Il primo è evidente: perdere il contatto con la realtà quotidiana.
Non tutti abbiamo accesso a decine di medici, test continui e tecnologie avanzate.
Ma c’è anche un rischio più sottile e cioè quello di trasformare la salute in un’ossessione.
Quando ogni parametro deve essere perfetto, ogni deviazione diventa un problema. E il rischio è quello di vivere in funzione del controllo, più che del benessere.
E poi c’è un altro punto, spesso sottovalutato: non tutto ciò che è tecnicamente possibile è necessariamente utile o sostenibile nel lungo periodo.
La scienza della longevità è ancora in evoluzione. E molte delle pratiche più estreme non hanno ancora evidenze solide sul lungo termine.

E qui arriviamo alla parte più importante.
Perché al di là delle provocazioni, delle tecnologie e degli esperimenti estremi, c’è qualcosa di molto utile che possiamo portare a casa.

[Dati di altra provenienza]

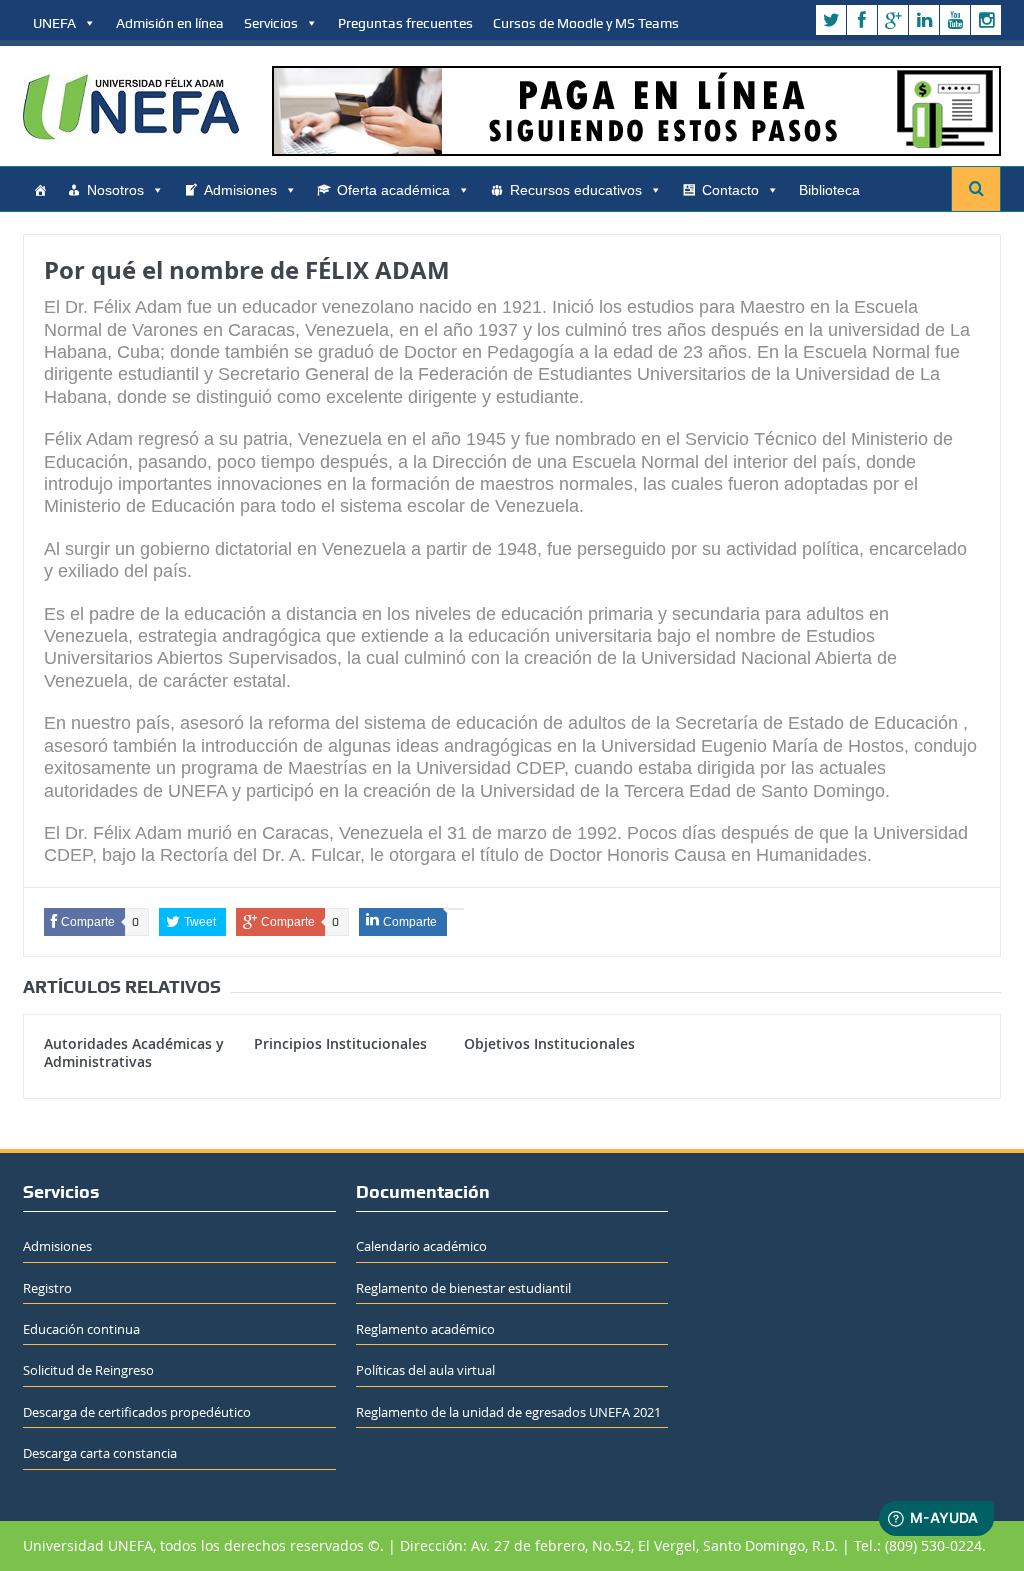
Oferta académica (393, 190)
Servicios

Il messaggio, se lo depuriamo dall’eccesso, è questo: l’invecchiamento non è completamente fuori dal nostro controllo.
Possiamo influenzarlo. Ogni giorno.
Non serve vivere come una macchina per ottenere benefici reali.
Bastano alcune leve fondamentali:
Il sonno
Dormire bene non è un lusso. È uno dei pilastri della longevità.
Il movimento
Non serve allenarsi come un atleta. Serve muoversi con costanza.
L’alimentazione
Ridurre zuccheri, infiammazione e picchi glicemici fa una differenza enorme nel tempo.
Il monitoraggio
Conoscere il proprio corpo, anche con strumenti semplici e accessibili, aiuta a prendere decisioni migliori.
La differenza sta nell’approccio. Johnson cerca la perfezione e noi possiamo cercare la sostenibilità.
E forse è proprio qui il punto.
L’Immortalism Manifesto di Bryan Johnson è potente. Provocatorio. Visionario.
Ma non è detto che sia quello giusto per tutti.
Perché esiste un altro manifesto. Più semplice. Più umano.
Quello che ognuno di noi scrive ogni giorno, con le proprie abitudini.
Non serve eliminare la morte per cambiare la propria vita.
Serve iniziare da piccole scelte:
andare a dormire un po’ prima
fare una passeggiata dopo cena
ridurre gli zuccheri
gestire meglio lo stress
Sono queste le vere leve della longevità.
Non fanno notizia. Non finiscono sui giornali. Ma funzionano.
Se guardiamo bene, ci sono due strade davanti a noi.
La prima è quella di Bryan Johnson:
- controllo totale
- ottimizzazione estrema
- obiettivo: non morire
La seconda è quella della longevità intelligente:
- equilibrio
- sostenibilità
- obiettivo: vivere meglio più a lungo
Non sono la stessa cosa.
E probabilmente non porteranno allo stesso tipo di vita.
Per chi ha superato i 50 anni, questa riflessione diventa ancora più concreta.
Perché il tempo non è più una teoria. È qualcosa che si sente.
Ma proprio per questo, ogni scelta conta ancora di più.
La buona notizia?
Non è mai troppo tardi per migliorare la propria traiettoria.
Anche piccoli cambiamenti, nel tempo, possono avere un impatto enorme:
sulla salute metabolica
sulla funzione cognitiva
sulla qualità della vita
Non serve puntare all’immortalità.
Serve puntare a invecchiare meglio.
Forse Bryan Johnson ha ragione su una cosa: la morte non è più un tabù intoccabile.
La scienza sta facendo passi avanti incredibili. E il futuro sarà molto diverso dal passato.
Ma oggi, nel presente, la realtà è un’altra.
Non possiamo ancora scegliere quanto vivere.
Ma possiamo scegliere qualcosa di altrettanto importante: come arrivarci!
Possiamo arrivarci stanchi, infiammati, dipendenti dai farmaci.
Oppure possiamo arrivarci lucidi, autonomi, pieni di energia.
E questa scelta, a differenza dell’immortalità, è già nelle nostre mani.